begin

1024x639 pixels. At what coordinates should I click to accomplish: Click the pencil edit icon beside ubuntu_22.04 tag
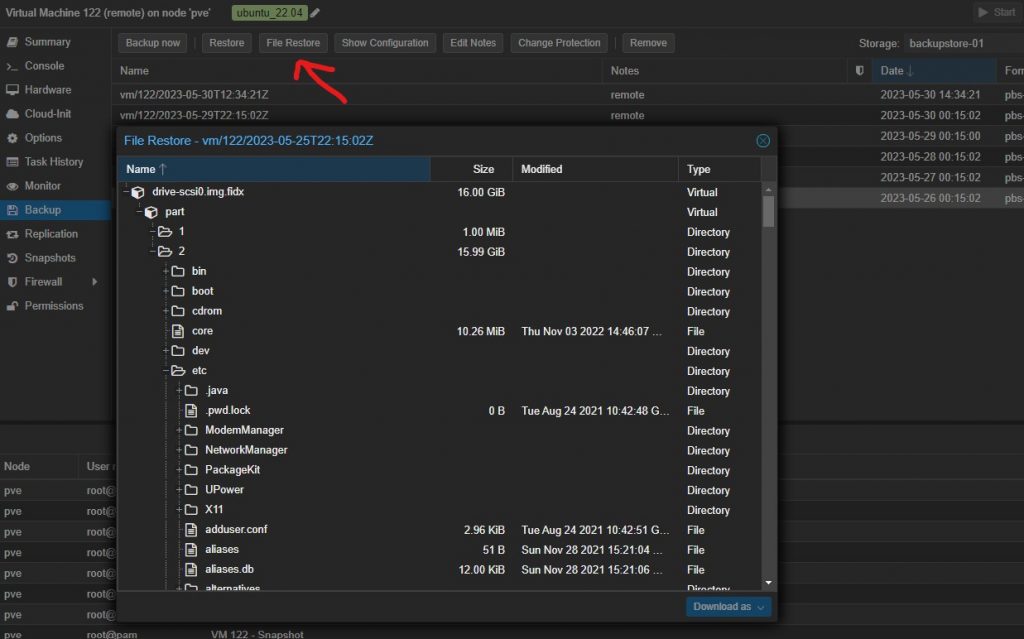pos(316,13)
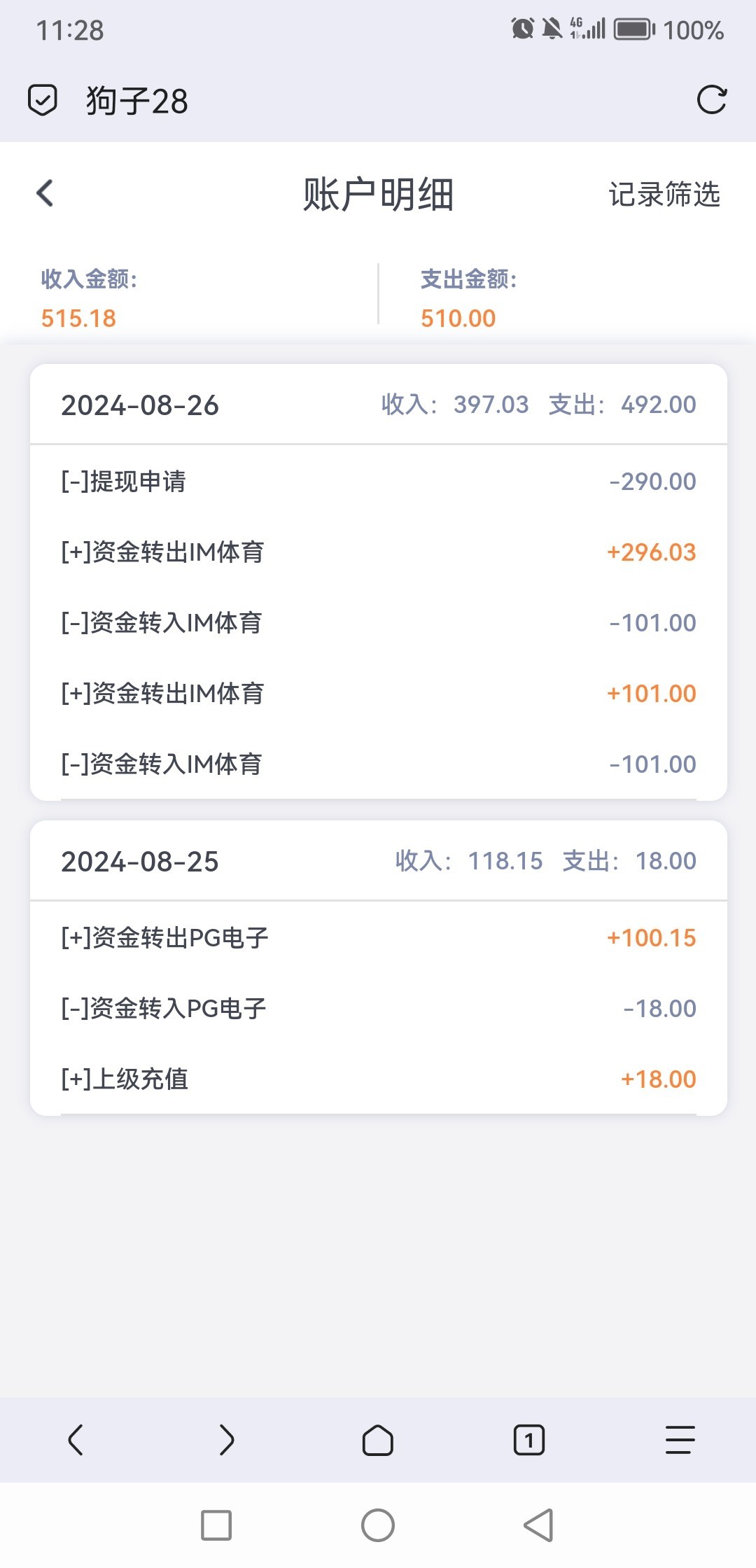Viewport: 756px width, 1568px height.
Task: Tap the browser forward navigation arrow
Action: click(x=226, y=1440)
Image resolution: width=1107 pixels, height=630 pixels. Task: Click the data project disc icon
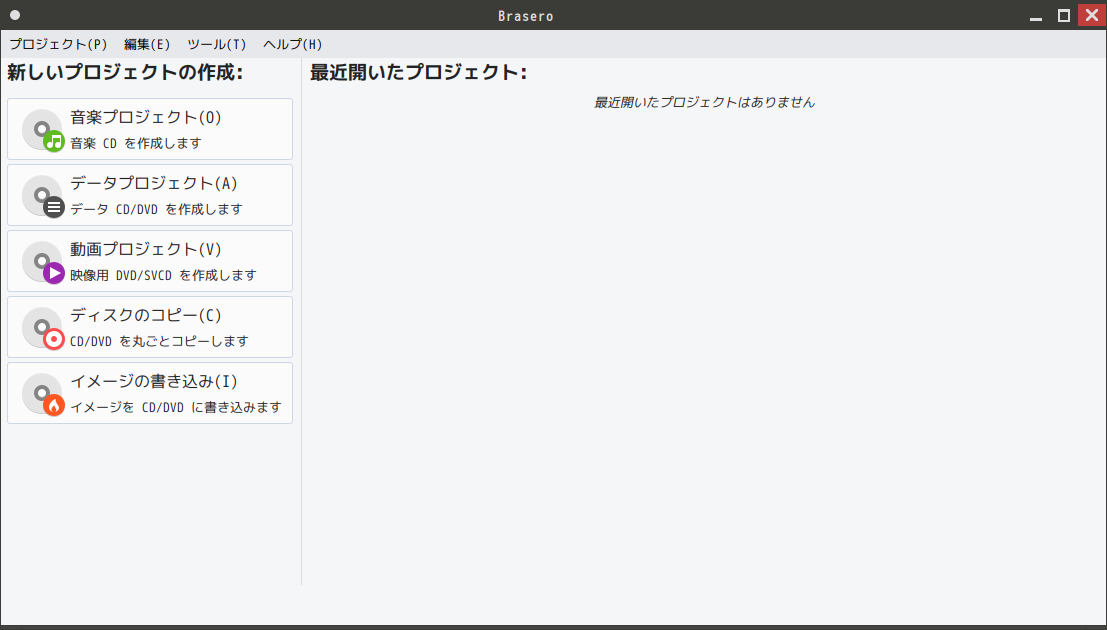click(43, 196)
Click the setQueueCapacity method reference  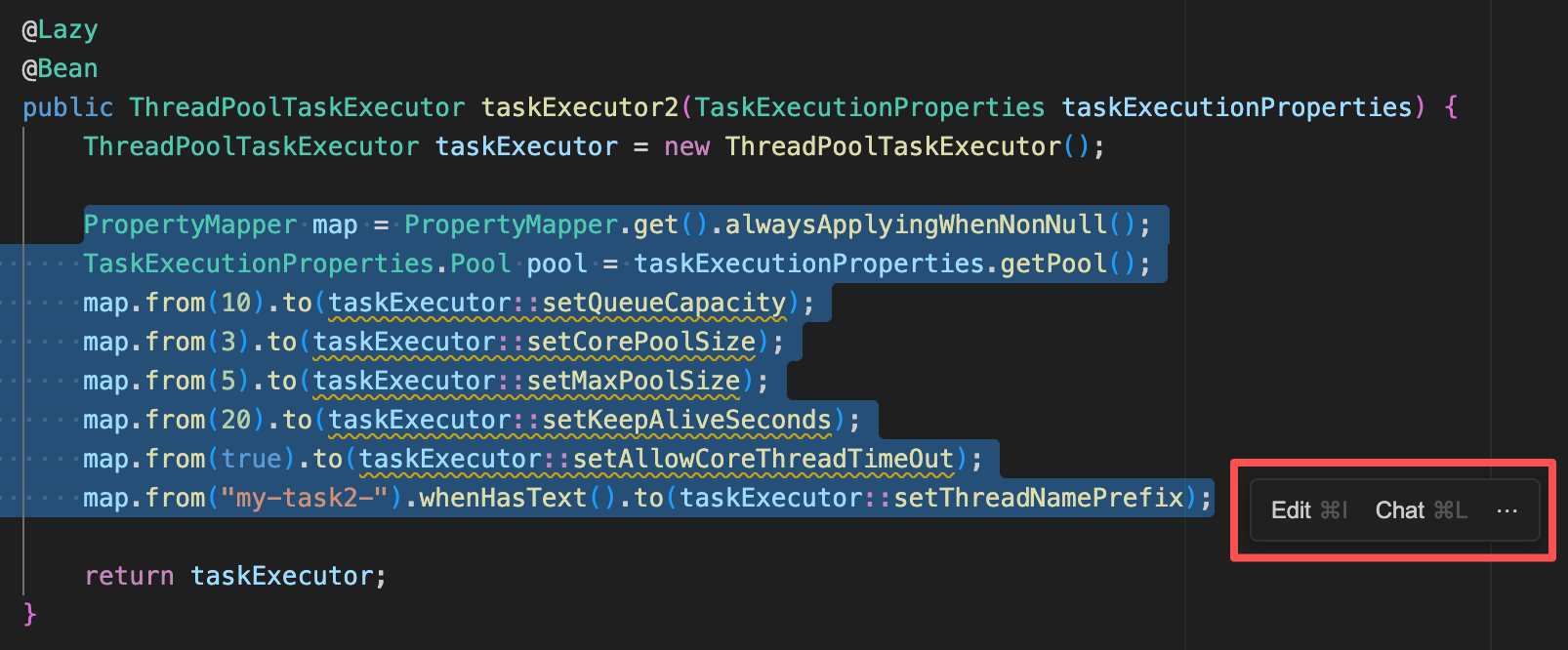click(x=664, y=303)
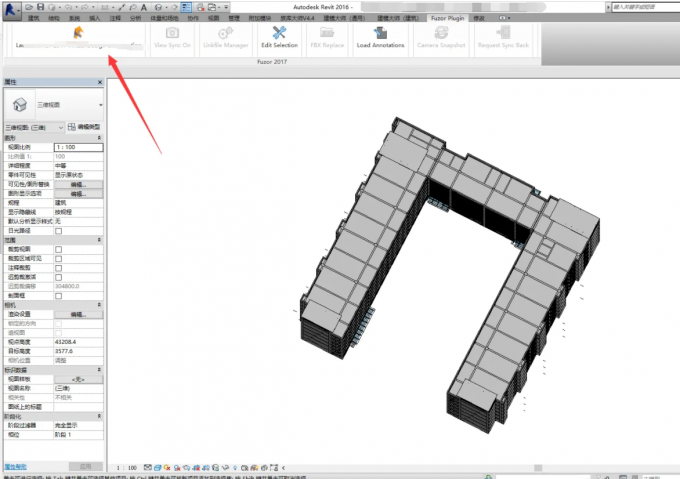Enable the 裁剪视图 (crop view) checkbox
This screenshot has width=680, height=479.
point(59,249)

end

- What is needed
Count the lines of the records that contain the word "icon", and give only that number.

- Correct answer
2